FAQ
Quick reference for the terms, distinctions, and edge cases that come up while building against the API.
How does the product work, at a glance?
Aura Vision deploys cameras in physical retail locations. The cameras stream video to our analytics pipeline, which derives visitor metrics — entries, dwell, occupancy, demographics, movement between zones — and stores them. The API exposes those metrics, plus the configuration objects (locations, recordings, zones) that produced them.
There is no concept of “raw video” in the API. By the time data reaches you, it is already aggregated counts and rates with no identifying information.
What’s the difference between an organisation, a location, and a recording?
The resource hierarchy is organisation → location → recording.
- An organisation is your tenant. You authenticate as an organisation; everything you query is scoped to it.
- A location is a physical site — a single store, branch, venue, or building. Locations belong to one organisation. Most metric routes default to operating at the location level.
- A recording is a single camera feed inside a location. A large store may have many recordings (entrance, fitting-rooms, checkouts, etc.). Most metrics aggregate across all recordings in a location; you only address individual recordings for detail data like thumbnails or per-recording uptime.
Each level has a 24-character hex ID. IDs flow downwards: org → multiple locations → multiple recordings.
What’s the difference between Traffic, Lines, and Areas?
All three count people, but they count them differently:
- Traffic (Entries, Passers-by, Capture rate) counts people relative to the location as a whole — entering the building, walking past the front, the ratio between the two. Driven by store-entry lines configured on each recording.

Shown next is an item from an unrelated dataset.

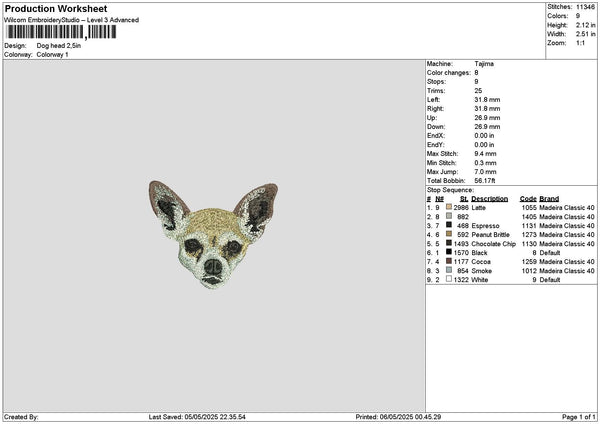Click the dog head embroidery preview
Screen dimensions: 600x424
click(213, 235)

- Lines (Line entries, Line passers-by, Line capture rate, Line entries per visitor, Location movement) counts crossings of named gates inside a location — entries into specific zones, movement between zones. Driven by within-location lines.

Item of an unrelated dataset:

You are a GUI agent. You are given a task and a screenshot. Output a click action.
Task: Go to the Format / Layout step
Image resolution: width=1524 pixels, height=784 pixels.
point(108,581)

- Areas (Area entries, Area dwell metrics, Area occupancy, Area utilisation, etc.) operate on 2D regions drawn inside a location — how many people are inside a zone, how long they spent there.
In short: Traffic is the building, Lines are thresholds inside it, Areas are regions inside it.
What’s the difference between a line and an area?
A line is a 1D threshold — a virtual gate drawn across a doorway, an aisle entrance, or a transition point. The metric question is “did they cross it?”
An area is a 2D region — a polygon covering part of the camera frame. The metric question is “are they inside it, and for how long?”
Lines drive entry-style metrics (people counted at the moment they cross). Areas drive time-based metrics (dwell, occupancy, utilisation).
What’s the difference between dwell and occupancy?
Both describe presence in an area, but they measure different things:
- Dwell time is time per visit — how long each visitor spent in the zone.
area_total_dwell_timeis the sum across all visits in the period;area_average_dwell_timeis total dwell ÷ number of visits. Units: seconds. - Occupancy is count at an instant — how many people are inside right now.
area_average_occupancyis the mean across the period;area_max_occupancyis the peak. Units: people.
A zone can have high dwell but low occupancy (long, sparse visits) or vice versa (short, busy visits).
What’s a taxonomy?
A taxonomy is a zone-path string that identifies a configured line or area inside a location — for example Service:Checkout, Products:Clothing:Shoes, Service:Fitting Rooms. They appear as body parameters across the Metrics API wherever a query needs to point at a specific zone (e.g. taxonomy: ["Service:Checkout"] on Line entries or Area entries).
Where do taxonomies come from? Can I create them?
Taxonomies are configured per recording when lines and areas are drawn on a camera’s frame — typically in the Aura Vision platform UI during recording setup. Each line or area gets a taxonomy string. The same string can repeat across recordings: an organisation-wide query for Service:Checkout aggregates every checkout zone across every location.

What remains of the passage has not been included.